LeetCode Java First 400 题解-004

Median of Two Sorted Arrays    Hard

There are two sorted arrays nums1 and nums2 of size m and n respectively.

Find the median of the two sorted arrays. The overall run time complexity should be O(log (m+n)).

Example 1:

nums1 = [1, 3]

nums2 = [2]

The median is 2.0

Example 2:

nums1 = [1, 2]

nums2 = [3, 4]

The median is (2 + 3)/2 = 2.5

public double findMedianSortedArrays(int[] nums1, int[] nums2) {

    int m = nums1.length, n = nums2.length;

    int l = (m + n + 1) >> 1;

    int r = (m + n + 2) >> 1;

    return (getkth(nums1, 0, nums2, 0, l) + getkth(nums1, 0, nums2, 0, r)) / 2.0;

}



public double getkth(int[] A, int aStart, int[] B, int bStart, int k) {

    if (aStart == A.length) return B[bStart + k - 1];

    if (bStart == B.length) return A[aStart + k - 1];

    if (k == 1) return Math.min(A[aStart], B[bStart]);



    int aMid = Integer.MAX_VALUE, bMid = Integer.MAX_VALUE;

    if (aStart + k / 2 - 1 < A.length) aMid = A[aStart + k / 2 - 1];

    if (bStart + k / 2 - 1 < B.length) bMid = B[bStart + k / 2 - 1];



    if (aMid < bMid)

☆ ☆ ☆

* 练习任务 1:
摘录的例 2 中，中位数为什么是 2.5？请用一句话说明。

* 数据条目:
☆ ☆ ☆

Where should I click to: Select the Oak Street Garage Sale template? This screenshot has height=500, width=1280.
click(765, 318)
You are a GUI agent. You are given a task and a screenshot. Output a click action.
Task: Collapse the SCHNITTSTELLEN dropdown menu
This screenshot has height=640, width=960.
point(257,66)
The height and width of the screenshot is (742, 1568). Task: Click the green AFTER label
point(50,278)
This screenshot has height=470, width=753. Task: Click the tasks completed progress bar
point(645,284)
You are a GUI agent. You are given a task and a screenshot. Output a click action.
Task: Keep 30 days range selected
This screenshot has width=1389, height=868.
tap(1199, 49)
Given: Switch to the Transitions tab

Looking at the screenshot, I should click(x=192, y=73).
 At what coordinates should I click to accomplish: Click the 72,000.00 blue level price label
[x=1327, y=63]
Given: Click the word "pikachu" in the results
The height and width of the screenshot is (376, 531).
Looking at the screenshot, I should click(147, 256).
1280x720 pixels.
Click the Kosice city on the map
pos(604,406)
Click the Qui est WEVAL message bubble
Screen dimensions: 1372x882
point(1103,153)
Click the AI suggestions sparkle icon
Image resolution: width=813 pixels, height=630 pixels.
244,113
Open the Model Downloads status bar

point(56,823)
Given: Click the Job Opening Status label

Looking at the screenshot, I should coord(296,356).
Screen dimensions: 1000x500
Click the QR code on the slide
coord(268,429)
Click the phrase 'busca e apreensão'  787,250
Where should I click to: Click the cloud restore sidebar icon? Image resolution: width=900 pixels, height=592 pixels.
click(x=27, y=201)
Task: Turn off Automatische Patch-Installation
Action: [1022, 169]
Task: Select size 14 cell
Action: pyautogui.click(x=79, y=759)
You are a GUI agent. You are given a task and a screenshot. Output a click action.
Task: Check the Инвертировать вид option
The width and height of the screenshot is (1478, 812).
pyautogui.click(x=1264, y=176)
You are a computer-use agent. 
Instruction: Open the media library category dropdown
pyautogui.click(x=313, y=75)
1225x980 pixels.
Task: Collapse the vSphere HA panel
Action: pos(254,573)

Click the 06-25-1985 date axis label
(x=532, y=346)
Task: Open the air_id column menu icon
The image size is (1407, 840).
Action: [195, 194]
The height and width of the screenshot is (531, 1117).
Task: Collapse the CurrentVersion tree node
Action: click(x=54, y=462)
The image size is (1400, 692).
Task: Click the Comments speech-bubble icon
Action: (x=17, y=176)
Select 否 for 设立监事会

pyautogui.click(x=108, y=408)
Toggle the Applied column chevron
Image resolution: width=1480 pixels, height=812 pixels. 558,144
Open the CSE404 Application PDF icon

☆ ☆ ☆

* 练习任务 2:
把记录从第一行起，一直到包含“Looking at the screenshot, I should coord(296,356).”的那一行（首尾两行都算在内），改写成 Markdown 表格。表格分为“序号”和“内容”两列，空行不列入。

* 最终答案 1:
例 2 的中位数按 (2 + 3)/2 计算，也就是取 2 和 3 的平均值，所以结果是 2.5。

* 最终答案 2:
| 序号 | 内容 |
|---|---|
| 1 | Where should I click to: Select the Oak Street Garage Sale template? This screenshot has height=500, width=1280. |
| 2 | click(765, 318) |
| 3 | You are a GUI agent. You are given a task and a screenshot. Output a click action. |
| 4 | Task: Collapse the SCHNITTSTELLEN dropdown menu |
| 5 | This screenshot has height=640, width=960. |
| 6 | point(257,66) |
| 7 | The height and width of the screenshot is (742, 1568). Task: Click the green AFTER label |
| 8 | point(50,278) |
| 9 | This screenshot has height=470, width=753. Task: Click the tasks completed progress bar |
| 10 | point(645,284) |
| 11 | You are a GUI agent. You are given a task and a screenshot. Output a click action. |
| 12 | Task: Keep 30 days range selected |
| 13 | This screenshot has width=1389, height=868. |
| 14 | tap(1199, 49) |
| 15 | Given: Switch to the Transitions tab |
| 16 | Looking at the screenshot, I should click(x=192, y=73). |
| 17 |  At what coordinates should I click to accomplish: Click the 72,000.00 blue level price label |
| 18 | [x=1327, y=63] |
| 19 | Given: Click the word "pikachu" in the results |
| 20 | The height and width of the screenshot is (376, 531). |
| 21 | Looking at the screenshot, I should click(147, 256). |
| 22 | 1280x720 pixels. |
| 23 | Click the Kosice city on the map |
| 24 | pos(604,406) |
| 25 | Click the Qui est WEVAL message bubble |
| 26 | Screen dimensions: 1372x882 |
| 27 | point(1103,153) |
| 28 | Click the AI suggestions sparkle icon |
| 29 | Image resolution: width=813 pixels, height=630 pixels. |
| 30 | 244,113 |
| 31 | Open the Model Downloads status bar |
| 32 | point(56,823) |
| 33 | Given: Click the Job Opening Status label |
| 34 | Looking at the screenshot, I should coord(296,356). |